Istanbul Passage: A Post WWII Spy Thriller

Istanbul Passage by Joseph Kanon

A Cold War thriller with rich insights into Istanbul politics during and after World War II.

 

Istanbul Passage by Joseph Kanon. Simon & Schuster.

Istanbul in World War II? Whose side were they on? Allies or Axis? No peeking!

I’ll admit, until I picked up Kanon’s post WWII novel I didn’t know either. As a city straddling two continents with competing histories from the East and West, no surprise they were neutral.

Their geography also made it not surprising that they were a shipping and smuggling center for both sides. I was surprised to learn that for much of WWII they were the safest transfer link in smuggling Jews from Europe to Palestine.

Leon, an ex-pat American businessman – he buys Turkish tobacco –  has run low level operations – errands might be the better word for it – for the Americans and Allies. With Germany’s surrender, he is asked to take on one more assignment. The more he is told how simple and safe it will be, the more he knows something big is afoot. He just needs to meet a small boat at the docks, take the passenger to a safe house, ask no questions, and deliver him to an airfield a few days later.
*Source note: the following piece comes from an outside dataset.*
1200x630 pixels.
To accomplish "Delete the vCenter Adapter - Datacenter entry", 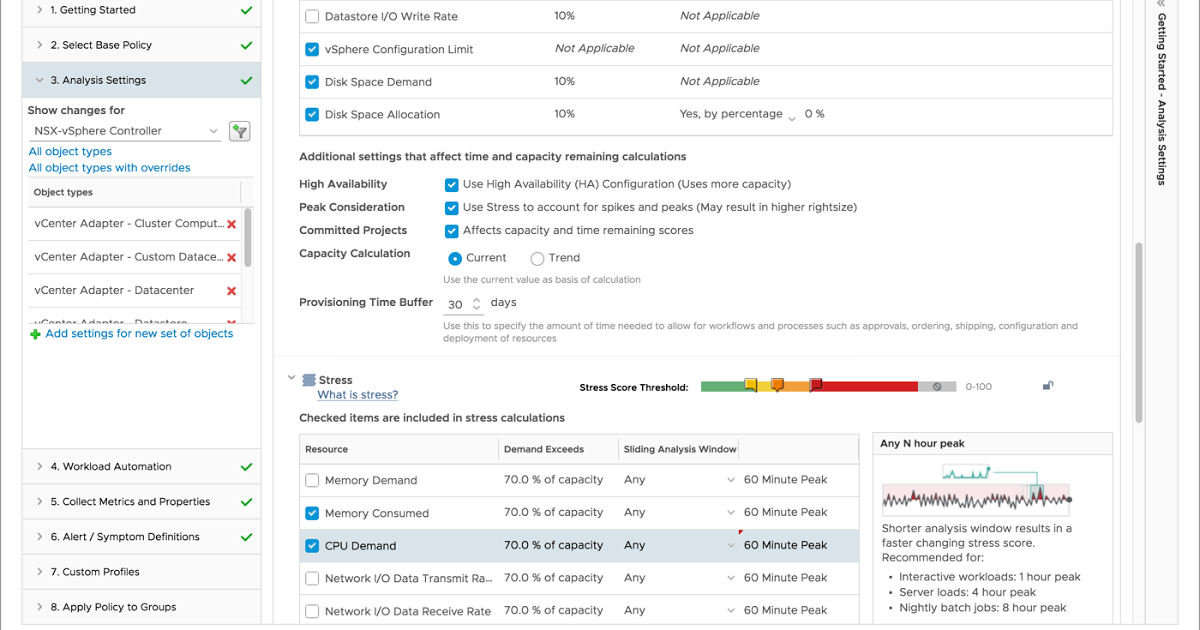I will [x=232, y=291].
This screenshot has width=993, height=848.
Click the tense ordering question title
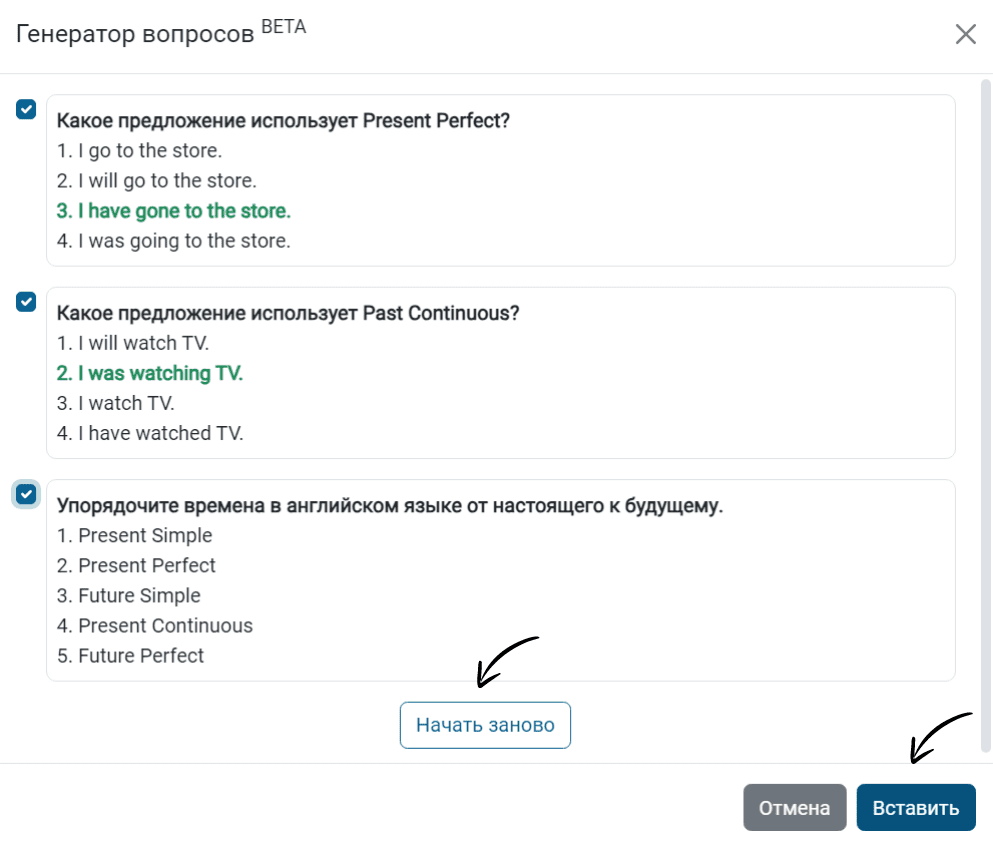389,505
He escapes an ambush with the passenger alive – and quickly learns that the world political conflict has shifted between the US and Soviet Union. He has no one to trust – and both of the superpowers, along with his Turkish hosts suspect he knows more than he is letting on.

Leon visits his Jewish wife – who is tucked in a sanatorium – every day – she hasn’t spoken since a ship with children she was trying to save was sunk. Will he find answers in the silence?

Kanon is a great wordsmith – his almost drawl understated style ratchets up the internal highly reflective conflict of sorting through the shifting sands of friends and enemies on personal – and geopolitical – levels.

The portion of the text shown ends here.